ENTRE PUESTOS DE CONTROL Y PERMISOS

En Ramallah, por falta de terrenos, se suman construcciones sobre las casas originales donde conviven generaciones de la misma familia. Otras residencias de varios pisos demuestran haber sido concebidas así desde el comienzo. En el “centro”, los negocios exponen mercadería en la vereda, ropa y vajilla. Entre carteles en árabe, los hay en inglés. Diva se anuncia como “beauty shop”, y en Top Fashion encontramos las marcas Fila, Diadora y Lee. En la vidriera de una panadería, una torta con forma de pato y otra con el escudo del Club Barcelona y el logo de Nike. En los bares, hombres beben café o cerveza y fuman narguile; no se ven mujeres. En la calle hablan en voz alta, agitan las manos como si fueran latinos. Los policías fuman apoyados sobre sus patrulleros. Y otro elemento del paisaje habitual: carteles con rostros de los “detenidos administrativos”: la seguidilla de imágenes forma un dominó por toda Palestina. En una, un joven sonriente con barba de pocos días se contrapone a las que lo muestran en silla de ruedas, barbudo, esposado, ante un tribunal. “Free Samer Issawi”. Es la cotidianeidad fuera de los tiempos donde se expande e intensifica la violencia.

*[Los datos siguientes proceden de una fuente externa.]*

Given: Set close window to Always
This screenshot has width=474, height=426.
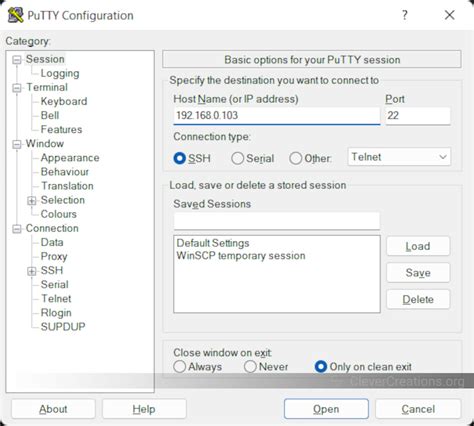Looking at the screenshot, I should click(180, 367).
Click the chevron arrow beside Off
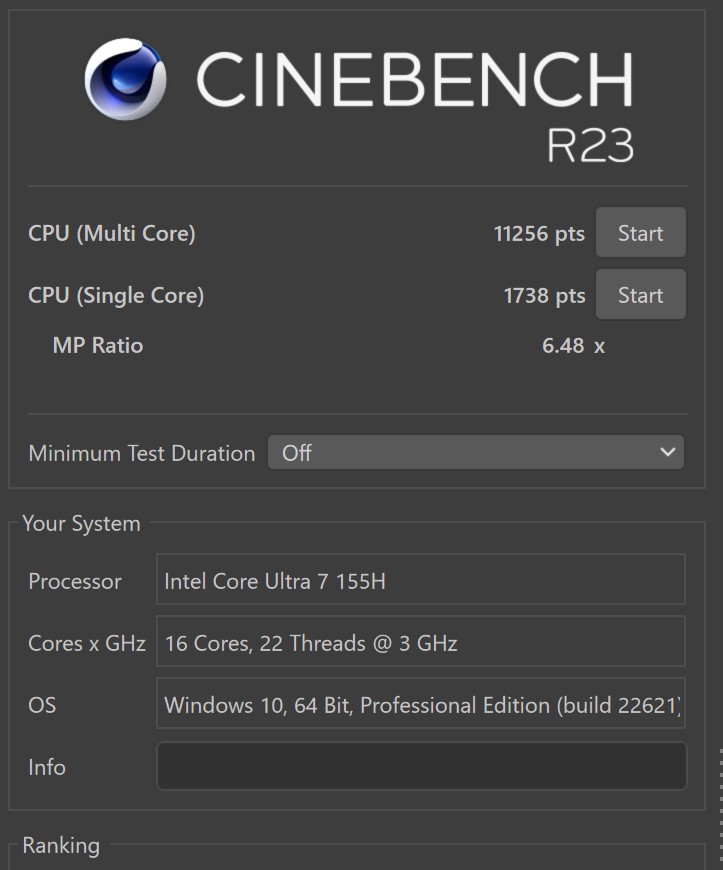Screen dimensions: 723x870 668,452
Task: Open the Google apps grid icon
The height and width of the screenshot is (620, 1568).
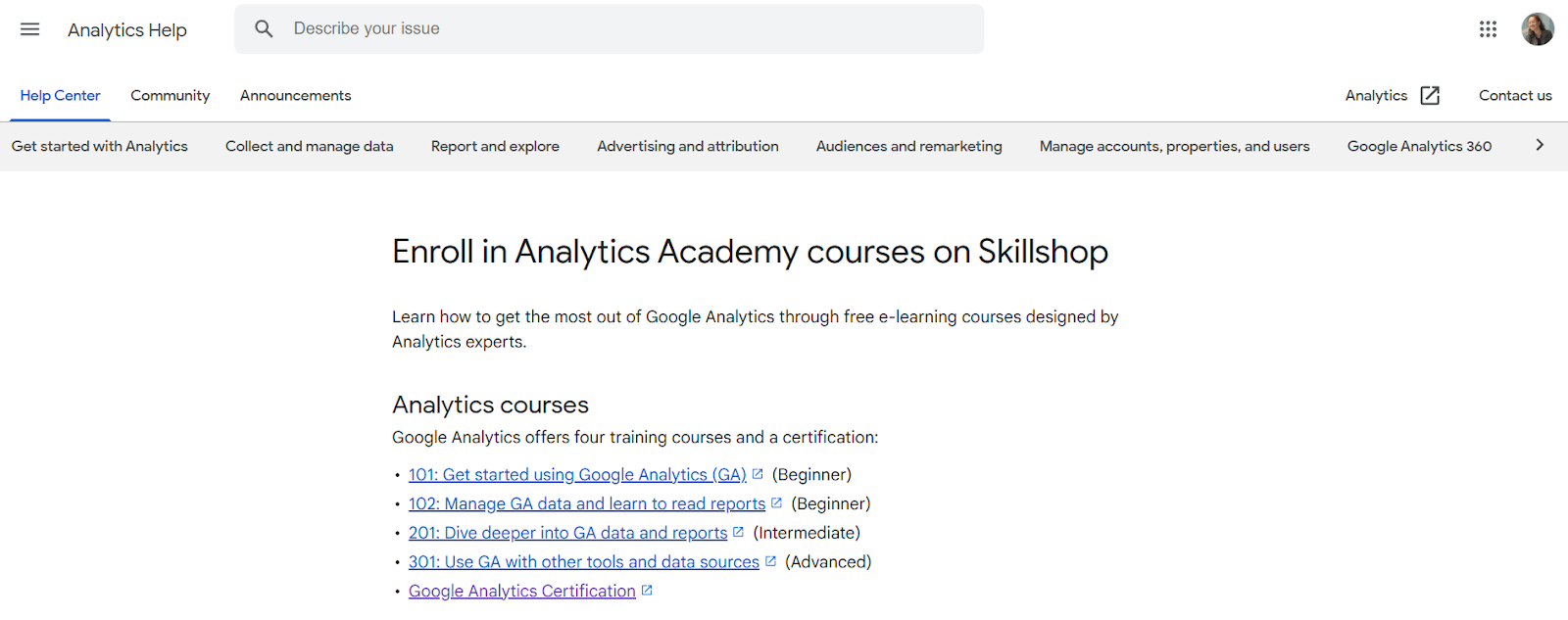Action: point(1488,28)
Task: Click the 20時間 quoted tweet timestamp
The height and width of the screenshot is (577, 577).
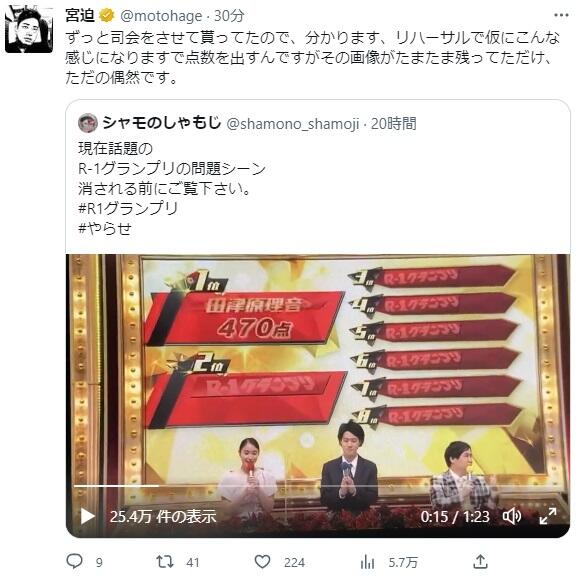Action: 393,124
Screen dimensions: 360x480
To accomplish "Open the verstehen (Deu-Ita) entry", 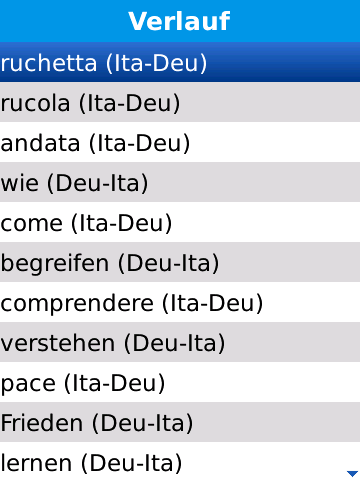I will [x=180, y=342].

La ciudad de Qalqilya quizá sea la más asfixiada. El Mediterráneo, a solo 12 kilómetros, y los campos que labraban los habitantes quedaron aislados por el muro que no separa a Palestina de Israel, sino a Palestina de sí misma. Para entrar a campos familiares deben gestionarse permisos; se otorgan solamente a la persona que tiene certificado de que esa tierra es propia. Algo complicado cuando algún dueño muere. Las autoridades de la ciudad coinciden: la intención es expandir los asentamientos israelíes. Entonces pretenden que no se cultive para poder decir “no la necesitan, se las damos a los colonos”.

Dentro de la gran caja de hormigón grafiteado una se siente pequeñísima e infeliz. Cuando llueve mucho, dicen, Qalqilya se parece a una laguna. Imagino un tanque australiano que comienza a llenarse.

En el seco zoológico de Qalqilya, un grupo de niños se mecía en hamacas oxidadas. Nos preguntábamos: ¿Qué será de sus vidas en unos años? ¿Qué horizonte de sentido encontrarán para explicarse su lugar en ese mundo y la relación con sus vecinos israelíes? ¿Tendrán consuelo en un nacionalismo árabe secularizado y vaciado de la “magia de la salvación aquí, ahora o en el cielo” que promete la islamización?

En noviembre de 2023 en Gaza, pero también en Cisjordania, los cadáveres se amontonan. No hay tiempo para cumplir los rituales religiosos, pero se intenta darles, aunque sea, un reposo provisorio. No se sabe si las tumbas serán las definitivas.  Sí hay algo seguro: en unas horas, y al día siguiente, habrá alguien más, familiar, vecino o desconocido, a quien sepultar.